An agent, running a specific model (say llm_0), performs step n using one or more prompts, some dynamic data (code snippets, documents, context), and the output of the previous run. It then produces a result.

That result is passed to the next agent:

f_1_llm_1_step_n(...)

And so on.

So we create a composition:

f3(f2(f1(x)))

Each f is powered by an LLM. And each LLM call is probabilistic.

Every LLM Call Can Be Wrong

No matter how good the model is:

It can misunderstand the requirement.
It can hallucinate details.
It can omit constraints.
It can be confidently wrong.

If we assume each step has some probability of being correct (call it a_i), then in a simple independent chain, overall correctness looks roughly like:

a_total ≈ a1 × a2 × a3 × ...

Even if each individual step is "pretty good", multiplying several steps together is not comforting.
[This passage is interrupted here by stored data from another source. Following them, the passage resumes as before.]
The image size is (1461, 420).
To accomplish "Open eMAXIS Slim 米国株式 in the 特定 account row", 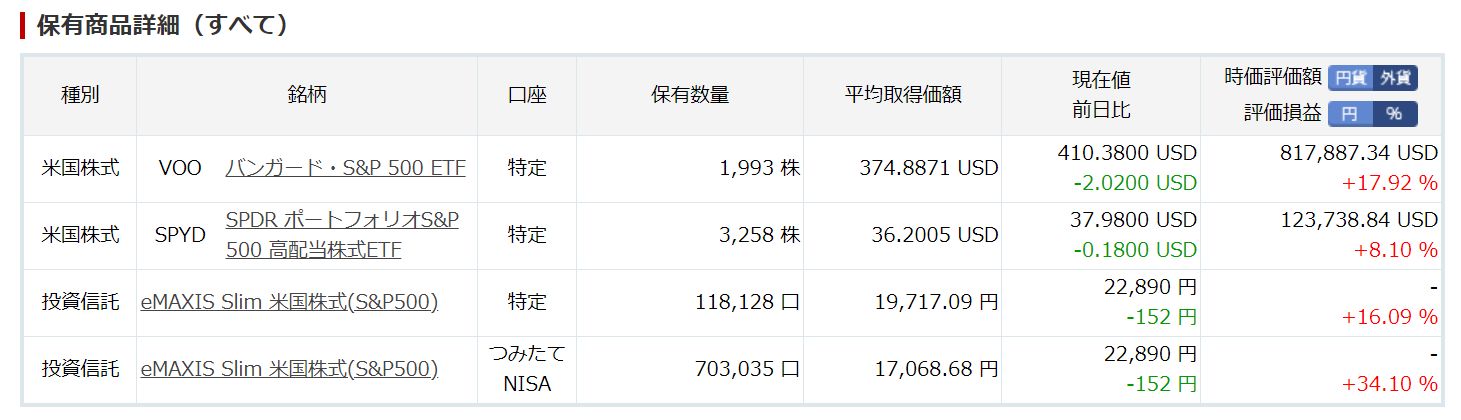I will (x=290, y=302).
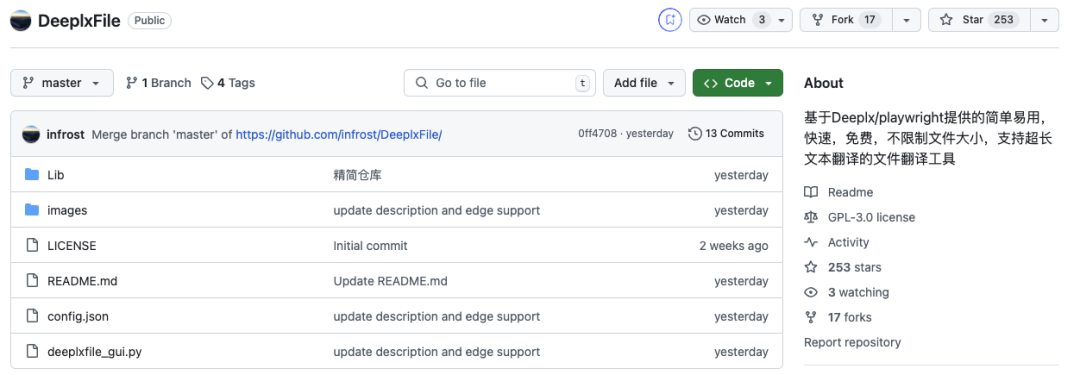1080x375 pixels.
Task: Click the LICENSE file icon
Action: click(32, 245)
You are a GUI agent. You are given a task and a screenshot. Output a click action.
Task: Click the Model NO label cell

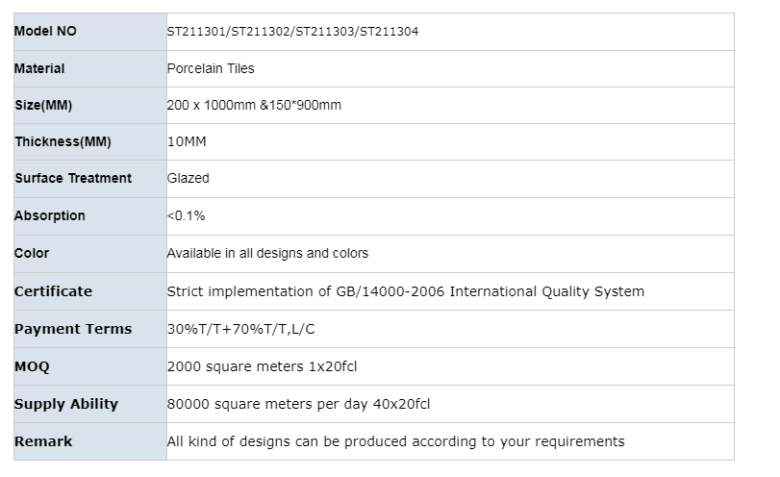pyautogui.click(x=45, y=31)
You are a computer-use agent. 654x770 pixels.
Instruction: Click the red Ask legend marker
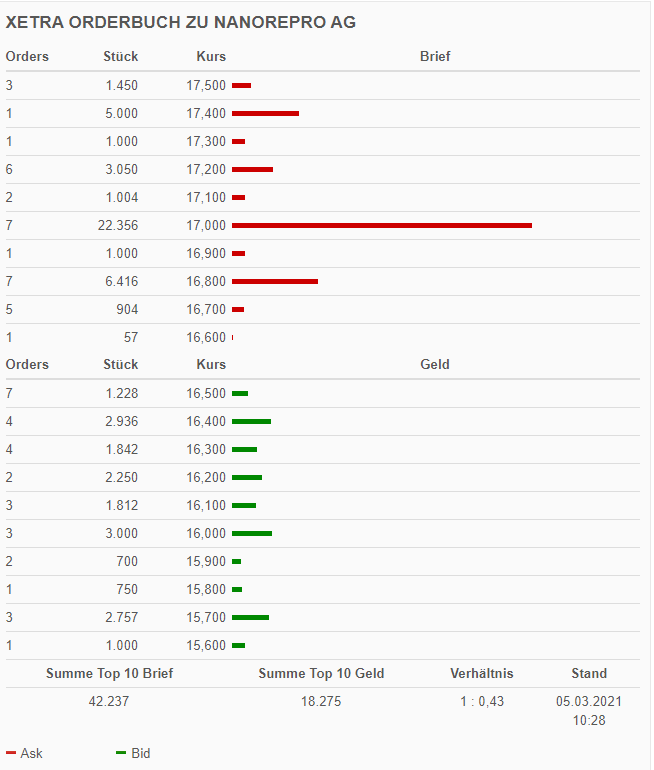coord(11,753)
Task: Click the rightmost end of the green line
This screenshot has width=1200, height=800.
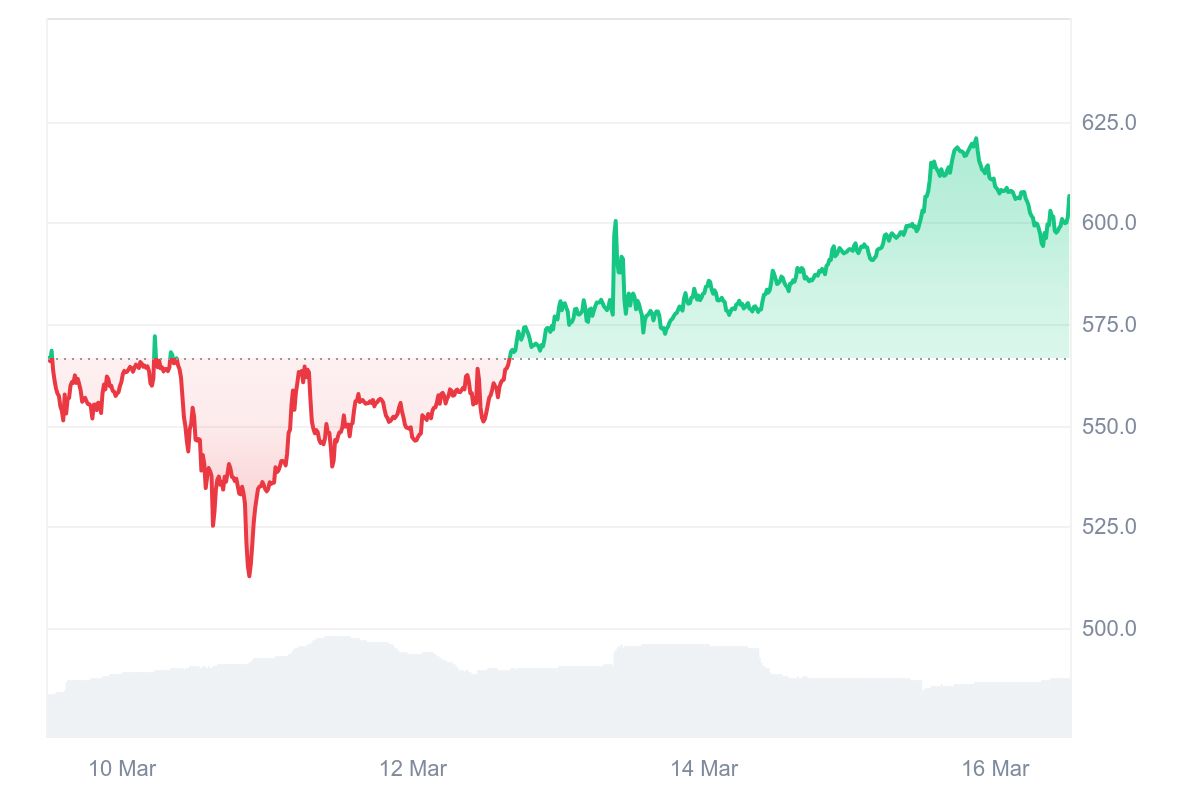Action: point(1068,196)
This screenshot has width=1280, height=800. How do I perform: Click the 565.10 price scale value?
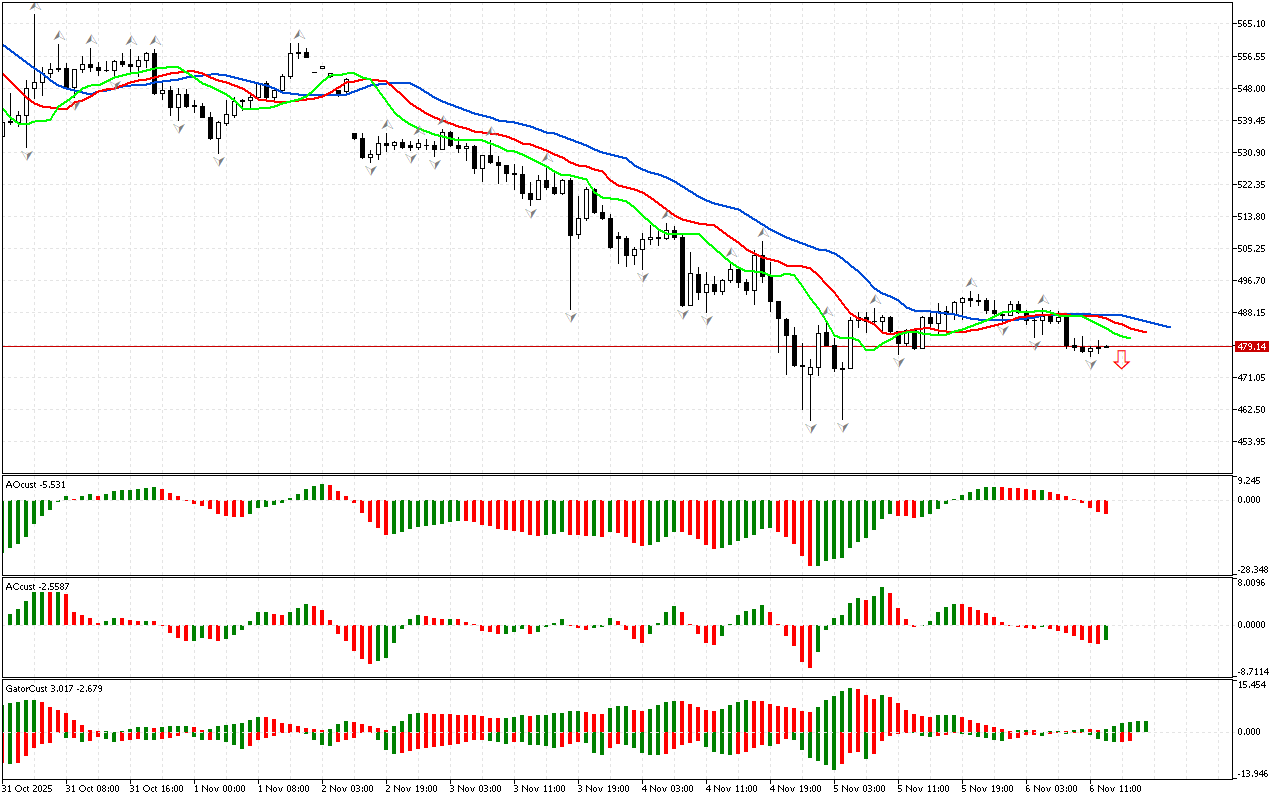tap(1251, 23)
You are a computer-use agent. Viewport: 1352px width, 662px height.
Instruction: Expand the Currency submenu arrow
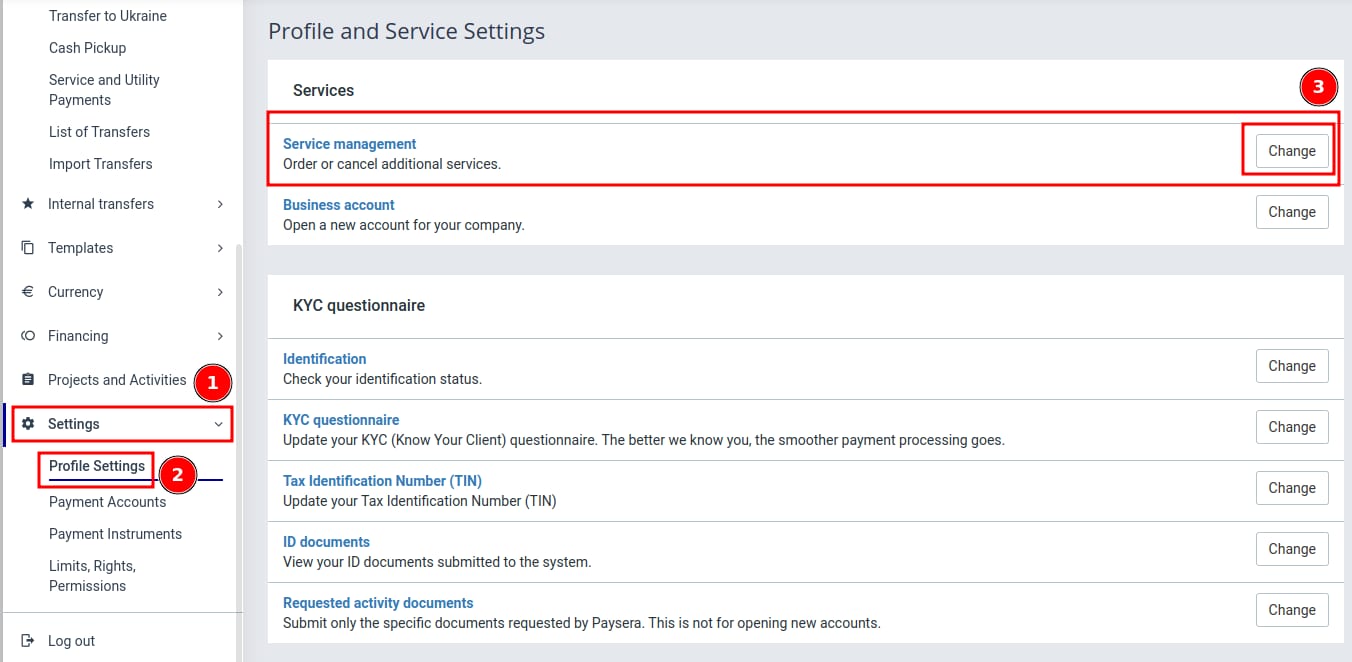point(220,292)
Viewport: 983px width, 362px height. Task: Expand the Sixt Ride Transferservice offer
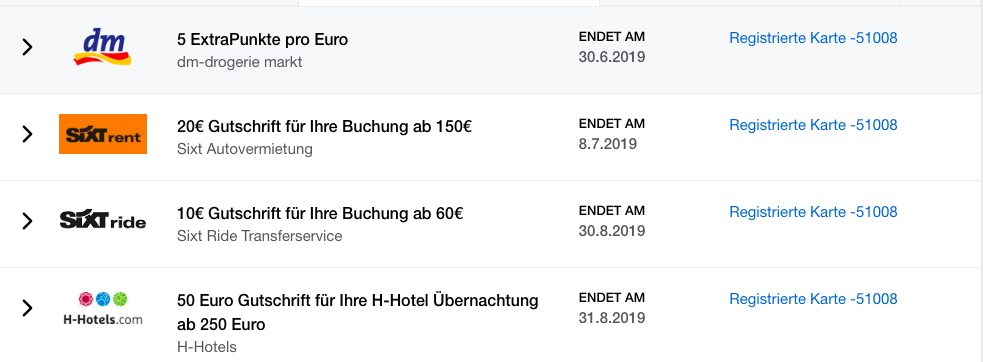(27, 221)
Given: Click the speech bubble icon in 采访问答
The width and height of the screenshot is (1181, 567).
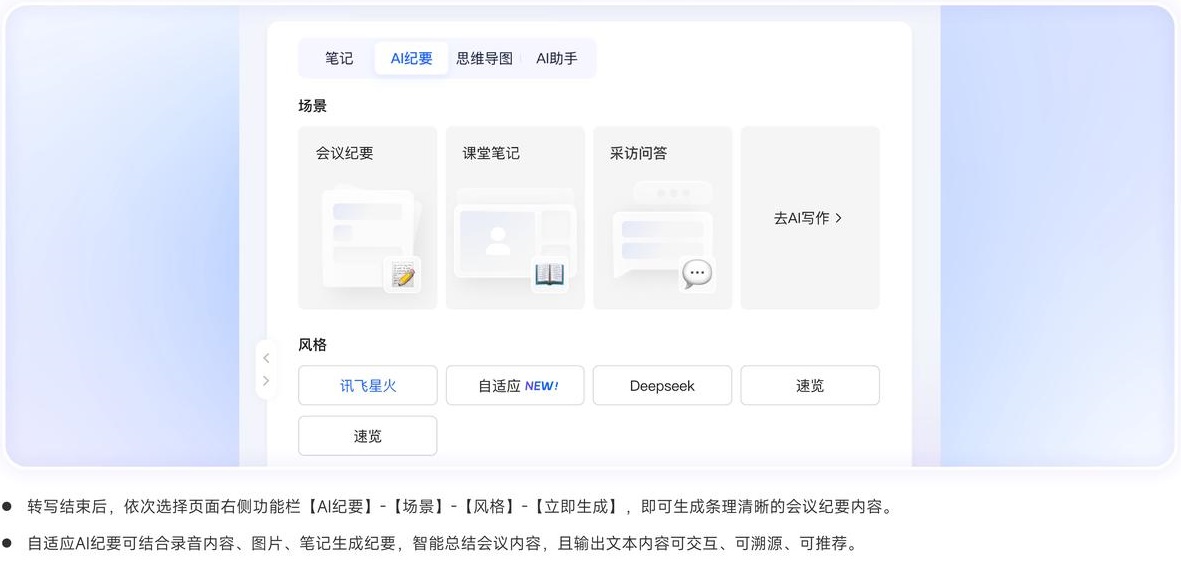Looking at the screenshot, I should pyautogui.click(x=697, y=273).

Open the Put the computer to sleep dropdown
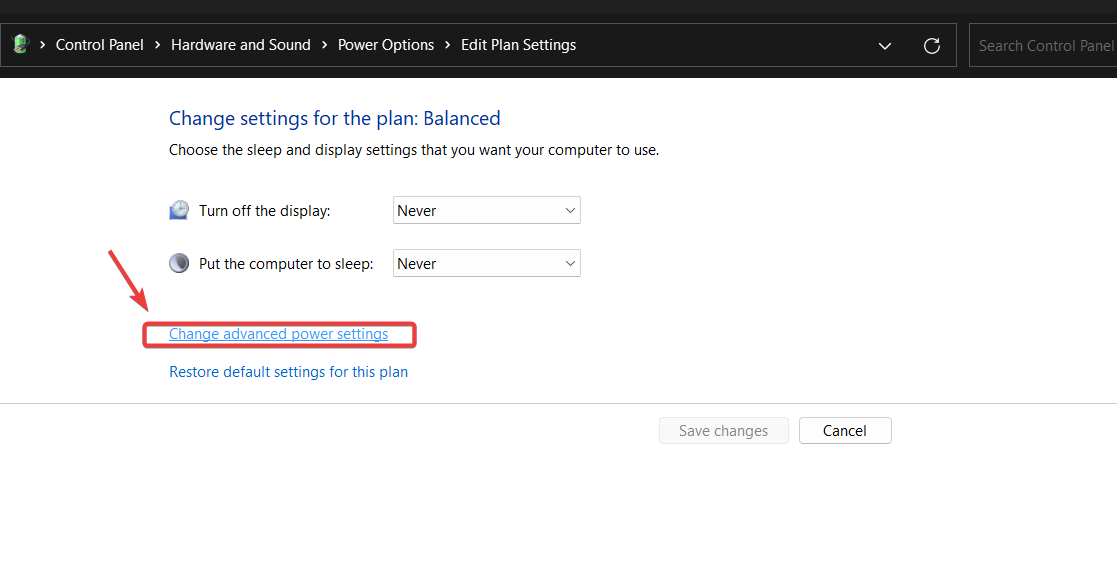pos(486,264)
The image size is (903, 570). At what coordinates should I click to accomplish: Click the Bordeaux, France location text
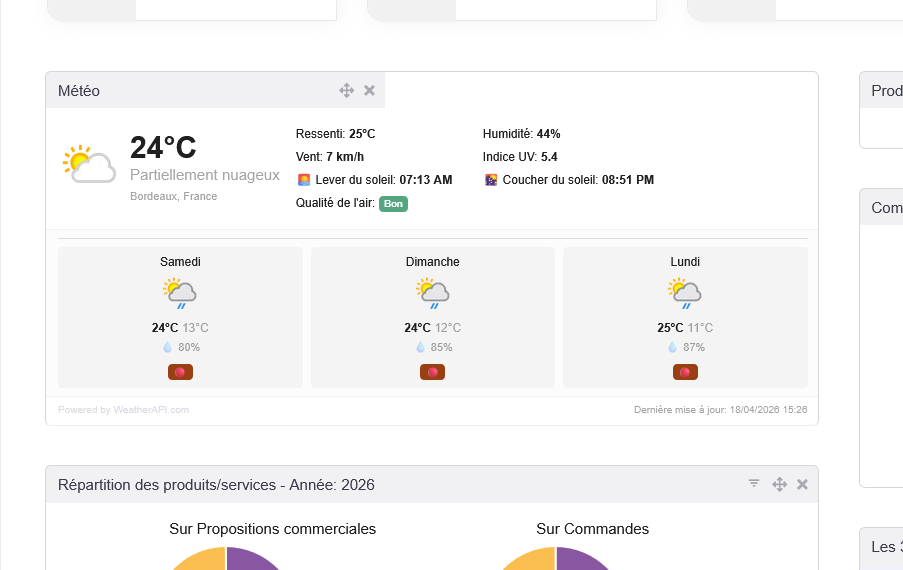[173, 196]
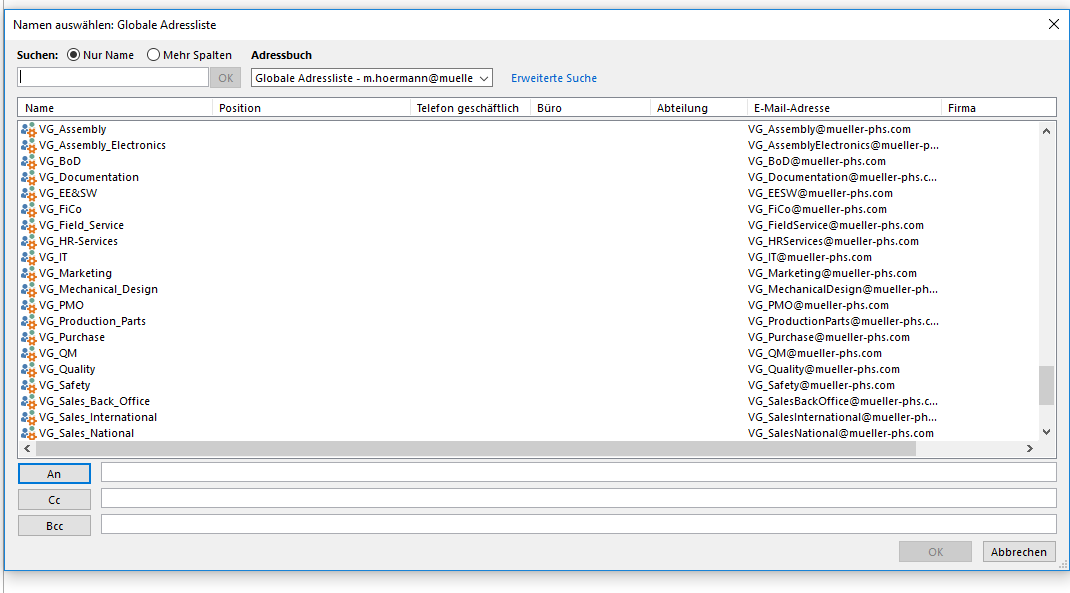
Task: Select the VG_Sales_National group icon
Action: pyautogui.click(x=28, y=433)
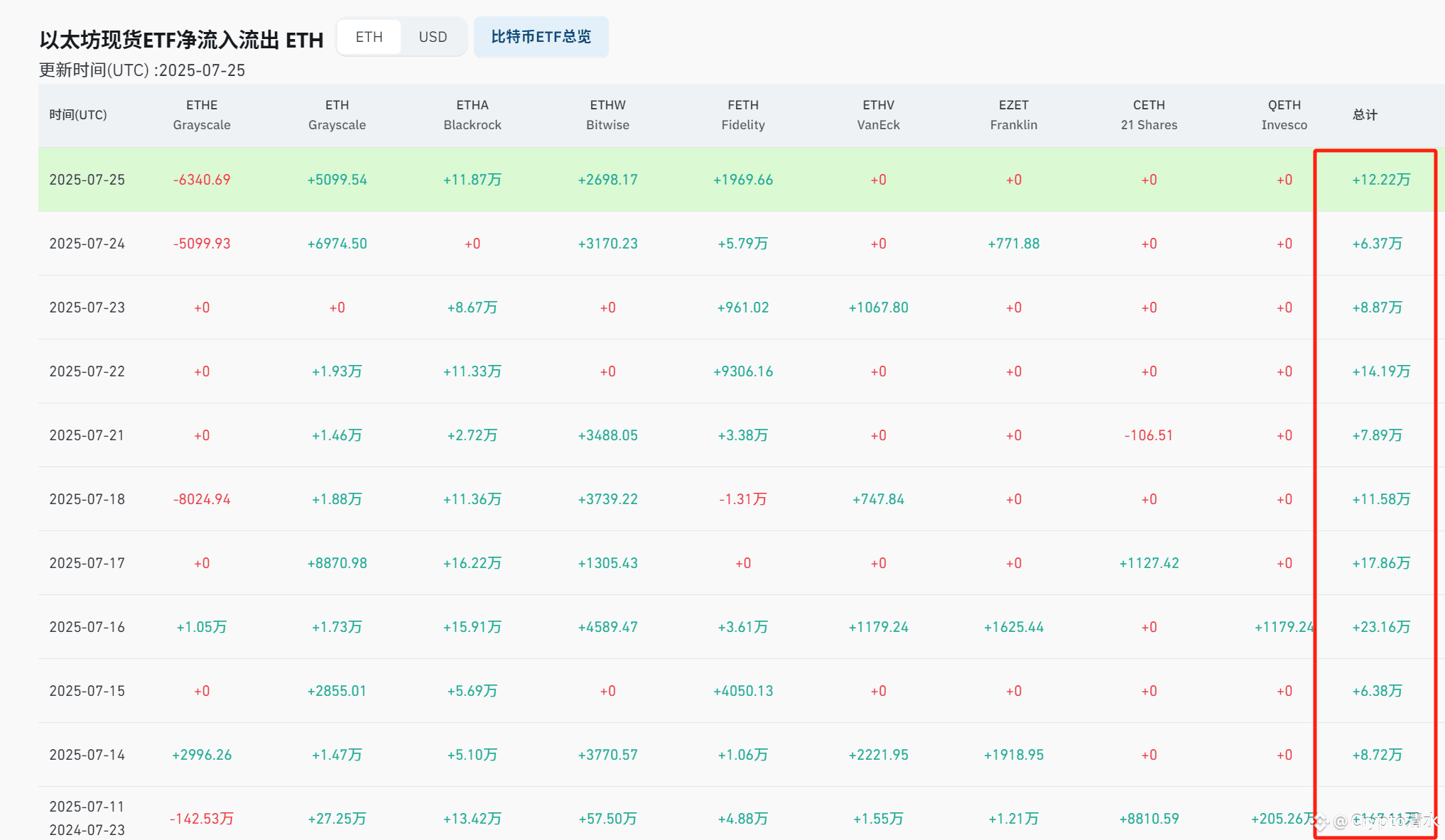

But I should be honest about what this model hides. The formula assumes errors are independent across steps. In practice, they're often not. Agents share the same context, sometimes the same model weights, and frequently the same blind spots. If agent 1 misunderstands an ambiguous requirement, agent 2, reading agent 1's output, will likely inherit that misunderstanding. Correlated failures can make things worse than the multiplicative model suggests, because the "correction" you'd hope for from chaining doesn't materialise when all the agents are confused in the same direction.

On the other hand, if agents are operating on genuinely different aspects of a problem, the correlation drops and you get closer to the independent case, which is actually more optimistic.

The point is not that the formula is a precise model. The point is directional: chaining probabilistic transformations does not automatically improve reliability, and in many setups it degrades it. The exact shape of that degradation depends on how correlated the failure modes are.

"Yes, But Agents Can Correct Each Other"

A fair counterargument is: this is too pessimistic.

People will say:

We use critic agents.
We use voting.
We do retries.
We enforce JSON schemas.
We run compilers and tests.
We keep temperature low.

And yes, these things change the math.

If you add deterministic constraints between steps, you are no longer doing a blind probabilistic chain. You are building something closer to:

LLM → deterministic constraint → LLM → deterministic constraint

That is why agent workflows often work much better for code generation than for pure reasoning. A compiler or a test suite is a hard boundary. It can reject invalid outputs and force correction.

So the argument is not "multi-agent is always bad".

The real risk appears when we build deep chains without strong external anchors.

Two Problems That Look Like One

The issue I worry about most in deep chains is what I'd call epistemic drift. But when I try to pin it down, it splits into two distinct problems that need different solutions.

The first is error accumulation. Each agent tends to assume the previous output is "good enough". It builds on it, improves it, adds structure. If agent 2 introduces a small wrong assumption, agent 3 doesn't question it. It elaborates on it. By agent 5, the wrong assumption is load-bearing and invisible. This is a propagation problem, and the fix is intermediate validation: check facts, run tests, enforce constraints between steps.

The second is confidence inflation. As the chain gets deeper, outputs become more organised. They sound more authoritative. They look more complete. But coherence is not the same as correctness. A well-formatted, well-structured document can be built on a shaky premise and still read as though every claim was carefully verified. This is a calibration problem, and it's worth noting that it isn't unique to multi-agent systems — a single LLM call can also produce overconfident nonsense. But multi-agent chains make it worse, because each successive agent treats the previous output as settled ground rather than as probabilistic input.

The distinction matters because people often propose critic agents or voting as the solution. Those help with error accumulation. They do very little for confidence inflation. A critic agent reading a polished, internally consistent document has the same struggle a human reviewer does: the text doesn't signal where its weak points are.

And in both cases, the deeper the chain, the harder it becomes to locate where things first went wrong.

Debugging Becomes Hard

With one LLM call, debugging is simple: inspect the prompt and output.

With five agents:

Which agent introduced the wrong assumption?
Which agent "fixed" something that wasn't broken?
Which step created the hallucinated constraint?
Which retry changed the meaning?

Multi-agent workflows increase the number of places where subtle divergence can happen. I think of it as increased epistemic surface area: more surfaces where mistakes can stick.

This matters in areas like architecture decisions, long-horizon planning, policy and compliance, regulated environments in finance or healthcare or infrastructure. In these contexts, a small drift can turn into an expensive mistake.

Humans Are Also Probabilistic

To be fair, humans are not deterministic either.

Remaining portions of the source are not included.